■ EXTRACTED DATA:
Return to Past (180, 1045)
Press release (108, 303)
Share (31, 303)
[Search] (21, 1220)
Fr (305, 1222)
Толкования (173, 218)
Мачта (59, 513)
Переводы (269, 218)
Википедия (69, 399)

■ DIRECTIONS FOR THIS TASK: Restate each record word for word.

■ EXPECTED ANSWER:
Return to Past (180, 1045)
Press release (108, 303)
Share (31, 303)
[Search] (21, 1220)
Fr (305, 1222)
Толкования (173, 218)
Мачта (59, 513)
Переводы (269, 218)
Википедия (69, 399)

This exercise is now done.